Another huge reason bass move offshore this time of year is weather changes. One of the infamous shallow water killers is a cold front. Anglers all over the country have experienced the effects of this weather change, as it often leads to a slow day of fishing. This can be anything from a 5 degree drop in temperature all the way to a major freeze. Regardless of the severity it hardly ever helps the shallow bite. This is because the upper water column is most effected by changes in the weather system. This water is directly subjected to the outdoors temperature causing it to rapidly change alongside changing weather conditions. These changes in temperature cause bass to move deep in search of more stable conditions.

Deep water is far less affected by changes in the weather, making it a much more consistent approach to catching fish. Getting slightly off the bank and targeting submerged structure is one of the best was I’ve found to handle a major cold front. While this may sound easy on paper, its very common to get stuck in your ways regardless of a change in weather. Paying attention to these subtle changes and adjusting with the fish is the best way to constantly get bites throughout the spring season. Im guilty of this myself, however I started to find a lot more success once I started letting the fish tell me what to do, not the other way around.

Photo by: Shane Durrance



My final and favorite reason to fish offshore during the spawn is to avoid fishing pressure. During the fall, winter and summer it seems that anglers spread out all over the lake targeting various depths in the water column. In the spring however, anglers often flock to the bank targeting spawning fish using a variety of traditional tactics. While this is undoubtably a fantastic way to fish this time of year, I tend to prefer getting away from the crowds.
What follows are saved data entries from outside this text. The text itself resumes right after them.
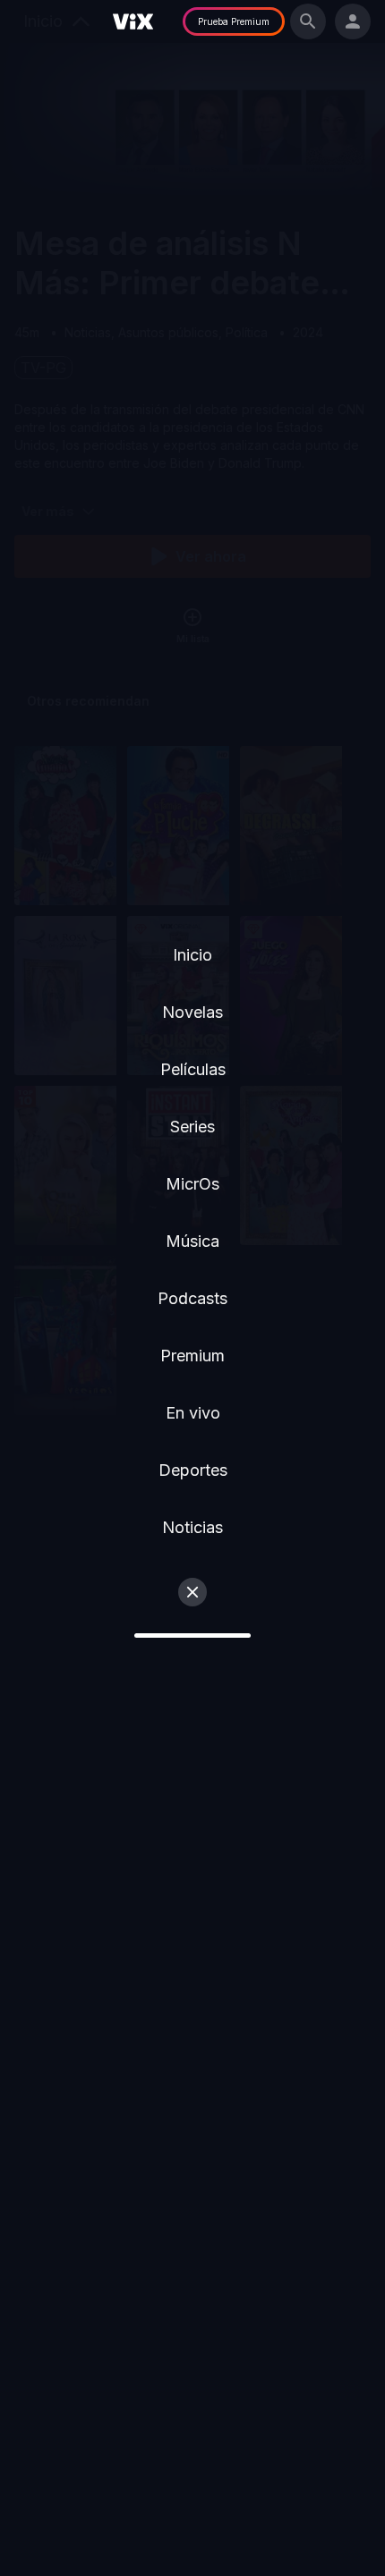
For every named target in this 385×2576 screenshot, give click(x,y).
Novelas (192, 1012)
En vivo (193, 1412)
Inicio (192, 954)
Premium (192, 1355)
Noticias (192, 1527)
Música (192, 1241)
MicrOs (192, 1183)
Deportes (192, 1470)
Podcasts (192, 1298)
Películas (193, 1069)
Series (192, 1126)
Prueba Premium (234, 21)
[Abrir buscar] (308, 21)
Not only does fishing offshore during the spawn separate you from other fisherman, but it also allows you to get on unique bites other anglers aren’t capitalizing on. One of my favorite offshore spawning bites to target is offshore stump fishing.

Bass will often roam flats looking for stumps and other hard cover to lay their eggs. This type of cover isn’t visible with the naked eye, however it can still lead to some fantastic days of fishing. I’ll often start using side scan to graph these flats looking for hard bottom and cover for fish to spawn on. Once I’ve located a plethora of cover I’ll go through using forward facing sonar to catch individual fish using this cover to spawn. Ive caught all three species of bass practicing this technique, and its truly a great way to put together a quality limit of bass. Some of my favorite baits for this technique include a Strike King Filler Worm rigged on a drop shot, as well as a Neko rigged Yamamoto Senko.

Fishing deep during the spawn may seem counter intuitive at first, however you’ll quickly learn there’s still plenty of fish to be caught offshore this time of year. Paying attention to things such as water level, changing weather conditions and fishing pressure are all great indictors on when to move off the bank. If you’re looking to expand your spring fishing skillset, don’t be afraid to check deeper water when the right conditions present themselves.